Sin embargo, no se espera que las emisiones de metano en la mayoría de las ciudades cambien mucho porque las personas que viven en sus casas siguen produciendo residuos que van a parar a los vertederos, que son la principal fuente de metano.
«Podría haber algunos cambios sutiles en las emisiones de metano de los vertederos debido a que hay más residuos de alimentos procedentes de los hogares que de los restaurantes, pero el resultado neto final debería ser más o menos el mismo», según Duren.

Por otra parte, las emisiones de metano de la producción de petróleo y gas natural en respuesta a las fuerzas del mercado mundial podría ser una «bolsa mixta», dice. Por ejemplo, los productores de algunas regiones podrían tener incentivos financieros y normativos para cerrar y clausurar los pozos de petróleo y gas natural, mientras que en otras podrían continuar o incluso aumentar la ventilación y quema del exceso de gas.

Dependiendo de la situación de partida debido a la economía, la infraestructura, la legislación y la reglamentación locales, o la geología, las emisiones variarán y el análisis de las mismas probablemente requiera meses de cuidadosa observación en las regiones que tienen los sistemas de medición experimental necesarios, dice Duren porque la mayoría de los países no tienen sistemas de vigilancia de los gases de efecto invernadero que puedan ofrecer evaluaciones rápidas o localizadas.
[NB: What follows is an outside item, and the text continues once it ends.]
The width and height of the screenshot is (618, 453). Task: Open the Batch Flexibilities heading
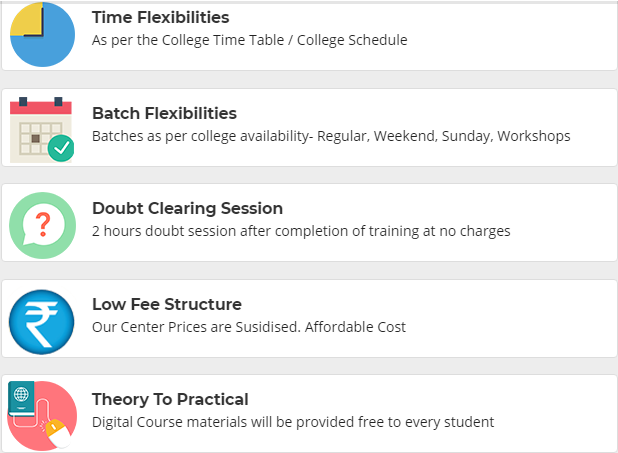(164, 113)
«A diferencia de la vigilancia de la contaminación, los sistemas operativos de vigilancia de los gases de efecto invernadero no son todavía una prioridad, con algunas excepciones como California y algunos países de Europa», dice.
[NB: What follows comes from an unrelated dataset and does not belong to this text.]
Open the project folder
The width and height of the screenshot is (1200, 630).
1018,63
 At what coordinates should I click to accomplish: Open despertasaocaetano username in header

«Es importante comprender cómo responde el medio ambiente a la actividad humana durante la pandemia o incluso en condiciones ‘normales’, porque una vez que esto quede atrás, todavía tendremos que enfrentarnos al cambio climático. No va a desaparecer, y tampoco lo harán las actuales lagunas en los datos ambientales a menos que repensemos las prioridades. Lo que los científicos e ingenieros pueden hacer es aportar nuevas tecnologías y métodos. Pero, en última instancia, corresponde a los responsables políticos promulgar el cambio necesario».